Mapping storm damage across the world’s forests

Nezha Acil1,2, Joseph Wayman1, Susanne Suvanto1,3, Cornelius Senf4, Jonathan Sadler1, and Thomas Pugh1,5
Nezha Acil et al.
  • 1Birmingham Institute of Forest Research, School of Geography Earth & Environmental Sciences, University of Birmingham, Birmingham, United Kingdom
  • 2National Centre of Earth Observation, School of Geography Geology and the Environment, University of Leicester, Leicester, United Kingdom
  • 3Natural Resources Institute Finland (Luke), Latokartanonkaari, Helsinki, Finland
  • 4Ecosystem dynamics and forest management group, Technical University of Munich, Freising, Germany
  • 5Department of Physical Geography and Ecosystem Science, Lund University, Lund, Sweden

Storms are natural weather events, varying greatly in frequency and intensity across the world. They are characterised by strong winds that can disturb forests via tree defoliation, breakage and uprooting. Despite close monitoring of forest disturbance occurrences in recent years, we still lack information on the contribution of storms in driving forest dynamics worldwide. Here, we build a machine learning classification model to identify wind-related forest disturbances at the global scale. Forest disturbance patches detected between 2002 and 2014 were associated with multiple covariates as potential indicators of wind damage.
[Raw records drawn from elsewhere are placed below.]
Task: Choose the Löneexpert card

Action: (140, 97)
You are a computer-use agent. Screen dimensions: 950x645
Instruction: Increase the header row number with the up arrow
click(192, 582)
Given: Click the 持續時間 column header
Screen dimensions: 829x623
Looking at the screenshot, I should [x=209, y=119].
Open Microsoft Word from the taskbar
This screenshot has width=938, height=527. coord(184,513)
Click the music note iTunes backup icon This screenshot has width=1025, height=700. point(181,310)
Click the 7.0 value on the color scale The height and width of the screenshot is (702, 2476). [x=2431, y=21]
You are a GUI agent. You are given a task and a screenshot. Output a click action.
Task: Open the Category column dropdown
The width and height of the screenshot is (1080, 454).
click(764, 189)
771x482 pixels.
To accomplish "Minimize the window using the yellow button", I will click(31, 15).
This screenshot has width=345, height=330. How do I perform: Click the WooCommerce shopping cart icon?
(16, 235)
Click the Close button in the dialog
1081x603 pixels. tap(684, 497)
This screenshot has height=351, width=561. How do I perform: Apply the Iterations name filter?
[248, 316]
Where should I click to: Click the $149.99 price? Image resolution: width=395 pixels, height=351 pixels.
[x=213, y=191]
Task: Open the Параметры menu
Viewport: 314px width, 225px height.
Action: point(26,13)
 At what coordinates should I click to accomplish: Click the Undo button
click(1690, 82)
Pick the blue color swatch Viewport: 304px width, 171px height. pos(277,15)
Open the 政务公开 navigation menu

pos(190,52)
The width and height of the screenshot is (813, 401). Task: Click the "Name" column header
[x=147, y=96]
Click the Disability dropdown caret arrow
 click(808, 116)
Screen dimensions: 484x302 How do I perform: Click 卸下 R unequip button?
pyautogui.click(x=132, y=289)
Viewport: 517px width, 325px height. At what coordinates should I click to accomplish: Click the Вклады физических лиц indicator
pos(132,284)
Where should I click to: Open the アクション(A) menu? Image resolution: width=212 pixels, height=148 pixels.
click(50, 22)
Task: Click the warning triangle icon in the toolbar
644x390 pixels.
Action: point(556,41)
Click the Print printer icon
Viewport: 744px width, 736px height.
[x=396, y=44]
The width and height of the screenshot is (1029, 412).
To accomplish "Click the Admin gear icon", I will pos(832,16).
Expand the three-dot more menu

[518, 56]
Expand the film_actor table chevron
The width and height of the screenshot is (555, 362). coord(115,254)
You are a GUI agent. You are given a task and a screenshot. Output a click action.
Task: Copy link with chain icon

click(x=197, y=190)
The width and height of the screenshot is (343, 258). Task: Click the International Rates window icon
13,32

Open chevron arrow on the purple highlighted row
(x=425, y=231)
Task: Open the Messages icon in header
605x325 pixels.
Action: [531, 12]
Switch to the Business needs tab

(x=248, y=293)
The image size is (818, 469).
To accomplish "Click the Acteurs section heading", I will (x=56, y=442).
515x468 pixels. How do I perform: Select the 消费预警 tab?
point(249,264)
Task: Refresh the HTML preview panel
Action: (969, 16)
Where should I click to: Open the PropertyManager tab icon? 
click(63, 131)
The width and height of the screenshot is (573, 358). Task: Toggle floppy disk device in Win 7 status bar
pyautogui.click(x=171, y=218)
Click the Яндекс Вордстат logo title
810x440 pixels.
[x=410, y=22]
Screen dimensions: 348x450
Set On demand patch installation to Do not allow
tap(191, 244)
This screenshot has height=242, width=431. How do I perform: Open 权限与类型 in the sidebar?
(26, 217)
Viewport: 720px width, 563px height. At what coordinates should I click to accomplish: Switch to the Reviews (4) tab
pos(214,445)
These covariates include structural metrics inherent to the disturbances, such as patch size, elongation and spatiotemporal clustering, as well as environmental variables describing topography, weather, and soil conditions. We used these data for 20,000 reference patches (10,000 wind and 10,000 non-wind), widely distributed across forest biomes, to train a random forest classifier. Cross-validation with 20,000 other reference patches over 10 runs showed that the model achieved satisfactory performance scores. It yielded omission errors of ca. 20% and commission errors of ca. 5%, mostly associated with harvest, selective logging and biotic outbreaks.  The most important variable was maximum wind speed, followed by patch temporal clustering. Model deployment at the global scale will provide quantitative insights into storm damage biogeography, regime characteristics and relative contributions to global carbon fluxes and forest dynamics.

How to cite: Acil, N., Wayman, J., Suvanto, S., Senf, C., Sadler, J., and Pugh, T.: Mapping storm damage across the world’s forests, EGU General Assembly 2023, Vienna, Austria, 24–28 Apr 2023, EGU23-9939,, 2023.